Langkah tegas berupa denda administratif juga disebut akan diberlakukan untuk peserta yang melanggar aturan di acara mendatang.
Perspektif Komunitas Lokal
Fenomena Horeg sebenarnya sudah menjadi bagian dari ekspresi budaya populer di Jawa Timur. Banyak komunitas musik menganggapnya sebagai identitas baru yang penuh energi. Namun, sebagian masyarakat menilai gaya musik ini terlalu bising jika tidak diatur.
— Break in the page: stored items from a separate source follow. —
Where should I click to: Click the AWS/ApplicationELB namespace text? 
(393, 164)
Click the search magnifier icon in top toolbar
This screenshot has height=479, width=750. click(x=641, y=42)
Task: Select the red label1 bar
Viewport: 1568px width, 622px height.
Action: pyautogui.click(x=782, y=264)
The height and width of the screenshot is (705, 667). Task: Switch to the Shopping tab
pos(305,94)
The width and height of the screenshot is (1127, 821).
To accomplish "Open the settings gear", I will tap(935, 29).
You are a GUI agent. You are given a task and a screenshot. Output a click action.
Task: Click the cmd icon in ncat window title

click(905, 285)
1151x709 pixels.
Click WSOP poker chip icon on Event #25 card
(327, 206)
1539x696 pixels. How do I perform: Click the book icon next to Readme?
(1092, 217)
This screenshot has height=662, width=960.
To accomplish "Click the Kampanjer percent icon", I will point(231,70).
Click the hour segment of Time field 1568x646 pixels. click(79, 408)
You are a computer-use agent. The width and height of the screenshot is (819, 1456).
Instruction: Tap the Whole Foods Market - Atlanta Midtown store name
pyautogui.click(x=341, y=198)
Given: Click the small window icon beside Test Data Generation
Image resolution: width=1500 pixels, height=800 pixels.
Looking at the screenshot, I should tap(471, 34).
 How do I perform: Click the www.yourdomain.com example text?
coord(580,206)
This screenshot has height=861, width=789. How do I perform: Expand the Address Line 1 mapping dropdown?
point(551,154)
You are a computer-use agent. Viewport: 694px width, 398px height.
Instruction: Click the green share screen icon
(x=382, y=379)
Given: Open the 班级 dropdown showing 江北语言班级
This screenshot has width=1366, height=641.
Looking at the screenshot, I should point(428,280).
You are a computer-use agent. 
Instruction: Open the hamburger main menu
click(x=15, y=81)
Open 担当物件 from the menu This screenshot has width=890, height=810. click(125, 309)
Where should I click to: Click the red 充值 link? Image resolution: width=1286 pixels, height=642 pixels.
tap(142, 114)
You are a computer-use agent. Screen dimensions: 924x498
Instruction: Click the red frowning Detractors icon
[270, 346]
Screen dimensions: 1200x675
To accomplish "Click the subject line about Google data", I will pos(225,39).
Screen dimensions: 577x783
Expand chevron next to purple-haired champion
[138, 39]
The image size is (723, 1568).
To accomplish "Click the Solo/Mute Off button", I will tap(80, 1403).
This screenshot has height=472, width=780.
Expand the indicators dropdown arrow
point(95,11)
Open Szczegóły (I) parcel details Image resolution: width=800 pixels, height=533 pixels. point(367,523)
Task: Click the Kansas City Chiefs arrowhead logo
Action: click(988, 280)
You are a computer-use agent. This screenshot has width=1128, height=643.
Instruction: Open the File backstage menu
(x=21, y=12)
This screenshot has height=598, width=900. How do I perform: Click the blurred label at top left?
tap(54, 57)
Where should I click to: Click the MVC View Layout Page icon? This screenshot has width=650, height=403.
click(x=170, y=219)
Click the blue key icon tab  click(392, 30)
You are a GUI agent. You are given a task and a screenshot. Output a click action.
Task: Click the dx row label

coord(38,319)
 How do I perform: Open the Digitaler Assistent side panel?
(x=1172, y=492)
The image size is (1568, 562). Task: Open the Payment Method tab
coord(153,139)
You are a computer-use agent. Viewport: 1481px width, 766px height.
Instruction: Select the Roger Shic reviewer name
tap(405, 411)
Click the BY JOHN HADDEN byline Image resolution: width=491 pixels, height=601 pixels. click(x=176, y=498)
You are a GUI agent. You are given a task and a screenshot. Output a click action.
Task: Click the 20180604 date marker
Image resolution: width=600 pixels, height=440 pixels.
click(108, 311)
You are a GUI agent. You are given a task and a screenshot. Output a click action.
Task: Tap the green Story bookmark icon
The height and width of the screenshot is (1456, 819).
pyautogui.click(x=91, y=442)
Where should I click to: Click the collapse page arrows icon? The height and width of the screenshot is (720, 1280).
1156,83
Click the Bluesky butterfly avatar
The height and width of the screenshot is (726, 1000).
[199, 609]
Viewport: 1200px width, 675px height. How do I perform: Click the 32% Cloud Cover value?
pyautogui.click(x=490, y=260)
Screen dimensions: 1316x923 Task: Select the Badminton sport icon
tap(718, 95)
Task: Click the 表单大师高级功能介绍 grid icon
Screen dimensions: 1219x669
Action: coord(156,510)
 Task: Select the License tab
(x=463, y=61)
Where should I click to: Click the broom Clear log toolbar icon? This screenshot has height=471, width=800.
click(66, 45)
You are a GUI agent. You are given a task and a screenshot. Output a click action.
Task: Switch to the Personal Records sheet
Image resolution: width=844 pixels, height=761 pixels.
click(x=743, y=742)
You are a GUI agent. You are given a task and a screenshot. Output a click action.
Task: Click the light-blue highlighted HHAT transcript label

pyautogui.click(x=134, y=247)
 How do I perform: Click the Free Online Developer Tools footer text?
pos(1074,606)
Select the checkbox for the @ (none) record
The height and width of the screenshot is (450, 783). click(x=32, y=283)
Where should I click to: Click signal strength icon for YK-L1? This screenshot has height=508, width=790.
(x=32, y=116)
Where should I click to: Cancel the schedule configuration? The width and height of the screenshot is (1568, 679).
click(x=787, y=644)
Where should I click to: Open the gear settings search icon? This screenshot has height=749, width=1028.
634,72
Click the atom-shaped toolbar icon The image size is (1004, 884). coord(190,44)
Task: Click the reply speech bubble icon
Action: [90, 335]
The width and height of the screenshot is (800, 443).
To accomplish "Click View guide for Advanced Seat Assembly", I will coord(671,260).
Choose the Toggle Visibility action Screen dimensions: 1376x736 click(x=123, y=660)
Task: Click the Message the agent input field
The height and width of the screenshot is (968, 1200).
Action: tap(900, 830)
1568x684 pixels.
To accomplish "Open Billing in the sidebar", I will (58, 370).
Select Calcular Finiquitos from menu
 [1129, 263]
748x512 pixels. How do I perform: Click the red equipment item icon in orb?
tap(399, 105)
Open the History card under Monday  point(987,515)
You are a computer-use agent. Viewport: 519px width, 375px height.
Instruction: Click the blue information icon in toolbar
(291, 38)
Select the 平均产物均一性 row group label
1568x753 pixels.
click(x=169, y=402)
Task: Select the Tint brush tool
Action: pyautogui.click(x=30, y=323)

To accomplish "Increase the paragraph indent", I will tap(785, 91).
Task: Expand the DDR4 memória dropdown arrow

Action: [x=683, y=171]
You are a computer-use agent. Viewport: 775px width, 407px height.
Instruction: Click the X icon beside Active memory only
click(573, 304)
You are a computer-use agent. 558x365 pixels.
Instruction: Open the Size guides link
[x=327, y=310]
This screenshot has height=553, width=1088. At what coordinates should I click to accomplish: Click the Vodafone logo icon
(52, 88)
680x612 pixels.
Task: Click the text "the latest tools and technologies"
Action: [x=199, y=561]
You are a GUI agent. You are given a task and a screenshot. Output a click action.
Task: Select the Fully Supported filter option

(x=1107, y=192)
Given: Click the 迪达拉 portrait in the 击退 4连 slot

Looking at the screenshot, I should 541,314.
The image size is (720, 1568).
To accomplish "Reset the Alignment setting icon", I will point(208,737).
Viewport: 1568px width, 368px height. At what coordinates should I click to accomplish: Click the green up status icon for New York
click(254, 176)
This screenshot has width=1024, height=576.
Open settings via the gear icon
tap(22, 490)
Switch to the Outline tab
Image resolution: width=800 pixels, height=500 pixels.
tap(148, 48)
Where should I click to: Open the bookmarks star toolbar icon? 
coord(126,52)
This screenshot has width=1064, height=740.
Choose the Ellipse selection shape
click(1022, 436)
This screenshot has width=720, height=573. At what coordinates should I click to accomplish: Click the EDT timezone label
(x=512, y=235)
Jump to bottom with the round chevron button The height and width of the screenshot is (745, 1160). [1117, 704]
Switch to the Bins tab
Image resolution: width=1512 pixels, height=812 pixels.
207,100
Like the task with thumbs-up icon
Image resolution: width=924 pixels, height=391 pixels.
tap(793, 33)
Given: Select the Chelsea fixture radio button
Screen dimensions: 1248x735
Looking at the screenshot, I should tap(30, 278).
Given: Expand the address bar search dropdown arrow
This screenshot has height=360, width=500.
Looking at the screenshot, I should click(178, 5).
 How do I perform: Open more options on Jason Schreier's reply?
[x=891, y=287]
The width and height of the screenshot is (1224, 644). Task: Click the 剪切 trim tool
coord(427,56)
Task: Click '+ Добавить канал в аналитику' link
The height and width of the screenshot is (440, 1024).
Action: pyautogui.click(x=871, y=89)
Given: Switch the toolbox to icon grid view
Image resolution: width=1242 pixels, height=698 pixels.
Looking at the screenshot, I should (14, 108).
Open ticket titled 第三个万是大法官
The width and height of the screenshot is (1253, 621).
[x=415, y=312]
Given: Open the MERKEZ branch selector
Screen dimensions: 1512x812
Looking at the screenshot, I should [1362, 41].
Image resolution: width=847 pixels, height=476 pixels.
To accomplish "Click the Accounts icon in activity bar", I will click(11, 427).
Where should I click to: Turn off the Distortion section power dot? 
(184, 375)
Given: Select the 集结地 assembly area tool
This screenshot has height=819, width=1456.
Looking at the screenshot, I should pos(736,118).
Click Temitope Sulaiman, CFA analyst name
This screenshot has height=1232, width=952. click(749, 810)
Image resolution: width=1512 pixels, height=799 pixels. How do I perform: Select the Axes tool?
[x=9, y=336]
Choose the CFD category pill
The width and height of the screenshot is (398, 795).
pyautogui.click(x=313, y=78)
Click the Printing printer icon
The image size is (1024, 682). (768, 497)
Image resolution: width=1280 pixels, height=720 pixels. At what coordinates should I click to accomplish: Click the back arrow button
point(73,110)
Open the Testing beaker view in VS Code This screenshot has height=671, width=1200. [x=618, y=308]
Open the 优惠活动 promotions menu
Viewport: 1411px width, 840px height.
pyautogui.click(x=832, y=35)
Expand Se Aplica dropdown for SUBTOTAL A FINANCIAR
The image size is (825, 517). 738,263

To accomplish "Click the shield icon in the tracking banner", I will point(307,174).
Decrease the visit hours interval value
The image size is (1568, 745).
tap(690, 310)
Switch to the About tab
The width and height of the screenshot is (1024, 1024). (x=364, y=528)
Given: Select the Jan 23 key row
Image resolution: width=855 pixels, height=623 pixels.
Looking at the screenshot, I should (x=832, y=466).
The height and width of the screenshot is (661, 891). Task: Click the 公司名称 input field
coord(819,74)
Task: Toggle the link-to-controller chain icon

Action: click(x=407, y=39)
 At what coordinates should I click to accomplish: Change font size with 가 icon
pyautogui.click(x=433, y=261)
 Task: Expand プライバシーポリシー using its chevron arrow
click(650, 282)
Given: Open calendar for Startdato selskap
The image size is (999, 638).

Ketua komunitas pemuda setempat, Andi Saputra, menilai bahwa musik Horeg bisa menjadi daya tarik wisata jika dikelola dengan baik.
“Kalau diatur jamnya, dikasih panggung khusus, ini bisa jadi atraksi keren. Masalahnya, ketika tidak ada batasan, warga sekitar jadi terganggu,” jelasnya.
Hal ini menunjukkan adanya dilema antara menjaga kreativitas dan melindungi kenyamanan publik.
Karnaval Banyuwangi Horeg dan Sorotan Media
Peristiwa ini juga menjadi perbincangan di berbagai media nasional. Tidak hanya karena aspek musiknya, tetapi juga akibat insiden yang terjadi. Beberapa media menyoroti bagaimana peserta mengabaikan aturan hingga menimbulkan kerugian sosial.
Bahkan di platform berita online, topik karnaval Banyuwangi Horeg menduduki tren populer, memperlihatkan tingginya perhatian publik terhadap fenomena ini. Dengan banyaknya sorotan, panitia diharapkan mampu memperbaiki tata kelola acara pada edisi berikutnya.
Analisis: Antara Kreativitas dan Ketertiban
Jika dilihat lebih dalam, permasalahan ini bukan sekadar soal musik Horeg. Intinya adalah bagaimana ruang publik digunakan dengan bertanggung jawab. Karnaval adalah ajang budaya yang semestinya menyatukan masyarakat. Namun, ketika aturan diabaikan, yang muncul justru polarisasi antara penikmat musik dan masyarakat terdampak.
Fenomena ini juga mencerminkan tantangan pemerintah daerah dalam menyeimbangkan promosi wisata dengan regulasi ketertiban umum. Di satu sisi, musik Horeg mampu menarik wisatawan muda. Di sisi lain, tanpa aturan yang jelas, acara bisa memunculkan resistensi dari masyarakat lokal.
Edukasi dan Solusi untuk Acara Mendatang
Sebagai bentuk perbaikan, beberapa solusi bisa diterapkan:
- 
Zona khusus: Membatasi penggunaan sound Horeg hanya di area tertentu yang jauh dari permukiman. 
- 
Jam terbatas: Menetapkan jadwal maksimal hingga pukul 23.00. 
- 
Panggung resmi: Memberi ruang legal untuk komunitas musik agar tidak menyalurkan ekspresi secara sembarangan. 
- 
Edukasi publik: Mensosialisasikan aturan kepada peserta sebelum acara dimulai. 
Dengan solusi ini, karnaval berikutnya bisa tetap semarak tanpa mengorbankan kenyamanan masyarakat.
Penutup
Kontroversi yang muncul dari karnaval Horeg di Banyuwangi menjadi pelajaran penting bagi semua pihak. Kreativitas musik memang layak diapresiasi, tetapi regulasi tetap harus dijalankan. Pemerintah, panitia, peserta, dan masyarakat perlu duduk bersama untuk menemukan titik tengah yang adil.
Dengan pengelolaan yang baik, karnaval tidak hanya menjadi hiburan tahunan, tetapi juga aset budaya yang membawa manfaat luas bagi Banyuwangi dan Indonesia.